A diferencia del principio de la semana, cuando las terrazas y las plazas se llenaron de jóvenes tomando cervezas y haciendo botellón, las calles de Malasaña estaban irreconocibles: la plaza del Dos de Mayo era un desierto. Solo por sus esquinas se veía alguna persona con ánimo de trapicheo, mirando al horizonte ante la falta de clientes y vigilando al coche de la Policía Municipal que constantemente daba vueltas por las calles del entorno.
Las calles San Vicente Ferrer, Palma o Velarde, que a la misma hora de cualquier otro fin de semana eran un hervidero de gente, estaban cerradas a cal y canto, lúgubres, en silencio, por el cierre de unos hosteleros que ya habían avisado que bajaban la persiana “por responsabilidad” y pese al “drama económico que se les avecinaba”. Luego, el viernes por la tarde, la Comunidad de Madrid publicaba un decreto por el que anunciaba la clausura obligatoria de todos los espacios de ocios y tiendas no esenciales.
Desde este sábado, a los espacios de restauración que abran solo se les permite servir comida a domicilio. También pueden permanecer abiertas pescaderías, carnicerías, supermercados, tiendas que vendan artículos de higiene, farmacias o estancos, entre otros. Los fumadores colapsaron estos últimos establecimientos el viernes, ante el rumor de que podían cerrar a partir del sábado, cosa que no sucederá.
Horas antes del vacío nocturno, la actividad en Malasaña era ya muy reducida por el citado cierre preventivo de algunos comercios, el precinto de los parques infantiles y el levantamiento de las terrazas. Entre las pocas personas que hacían recados por la calle, un número considerable llevaba mascarillas y otras se tapaban boca y nariz con lo que tenían a mano, ya fuera pañuelo o bufanda.

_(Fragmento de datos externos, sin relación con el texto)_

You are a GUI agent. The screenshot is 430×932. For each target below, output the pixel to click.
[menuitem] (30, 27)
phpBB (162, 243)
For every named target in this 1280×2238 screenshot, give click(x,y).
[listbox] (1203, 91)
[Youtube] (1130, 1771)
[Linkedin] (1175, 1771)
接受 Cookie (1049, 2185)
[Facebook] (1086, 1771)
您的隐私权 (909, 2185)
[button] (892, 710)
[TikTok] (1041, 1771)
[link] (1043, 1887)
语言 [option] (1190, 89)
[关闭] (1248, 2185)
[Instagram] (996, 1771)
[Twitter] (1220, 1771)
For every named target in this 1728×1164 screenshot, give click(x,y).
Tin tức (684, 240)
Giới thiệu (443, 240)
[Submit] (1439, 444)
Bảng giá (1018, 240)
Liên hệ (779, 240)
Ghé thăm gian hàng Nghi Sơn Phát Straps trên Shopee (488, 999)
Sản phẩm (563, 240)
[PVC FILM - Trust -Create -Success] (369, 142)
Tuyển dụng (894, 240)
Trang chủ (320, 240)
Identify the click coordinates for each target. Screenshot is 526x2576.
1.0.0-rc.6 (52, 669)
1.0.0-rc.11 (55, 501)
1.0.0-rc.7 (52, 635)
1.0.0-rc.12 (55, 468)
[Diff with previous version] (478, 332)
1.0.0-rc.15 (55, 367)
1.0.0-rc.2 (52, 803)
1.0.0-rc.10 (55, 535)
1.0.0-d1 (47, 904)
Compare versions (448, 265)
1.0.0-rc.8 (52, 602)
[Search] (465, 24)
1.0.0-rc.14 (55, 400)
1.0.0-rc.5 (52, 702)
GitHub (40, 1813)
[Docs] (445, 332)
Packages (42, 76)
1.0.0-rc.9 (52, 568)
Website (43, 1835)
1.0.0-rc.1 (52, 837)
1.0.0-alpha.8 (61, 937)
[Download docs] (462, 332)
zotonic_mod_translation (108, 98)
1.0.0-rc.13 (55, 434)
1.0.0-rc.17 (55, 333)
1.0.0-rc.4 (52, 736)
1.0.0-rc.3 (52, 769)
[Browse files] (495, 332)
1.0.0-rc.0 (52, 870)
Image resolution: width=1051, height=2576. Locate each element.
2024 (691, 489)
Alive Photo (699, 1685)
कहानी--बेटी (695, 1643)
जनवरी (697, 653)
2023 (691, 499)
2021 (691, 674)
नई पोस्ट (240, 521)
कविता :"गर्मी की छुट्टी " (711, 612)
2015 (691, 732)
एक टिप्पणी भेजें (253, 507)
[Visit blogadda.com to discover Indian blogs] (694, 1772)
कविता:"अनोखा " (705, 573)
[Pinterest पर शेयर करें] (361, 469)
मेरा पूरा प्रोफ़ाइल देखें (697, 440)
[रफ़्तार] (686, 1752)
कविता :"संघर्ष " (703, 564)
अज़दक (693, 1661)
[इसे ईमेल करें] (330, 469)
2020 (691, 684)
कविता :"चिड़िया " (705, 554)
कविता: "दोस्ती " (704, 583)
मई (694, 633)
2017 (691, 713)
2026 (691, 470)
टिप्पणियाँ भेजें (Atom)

Malasaña se enfrenta desde este fin de semana al abismo, en una crisis sanitaria sin precedentes y con una fecha de reapertura incierta. De momento, muchas de las medidas tomadas tienen una duración inicial de dos semanas, pero a nadie se le escapa que la situación se alargará más y los más optimistas lo celebrarían si todo acabara después de Semana Santa. De momento, toca quedarse en casa y esperar.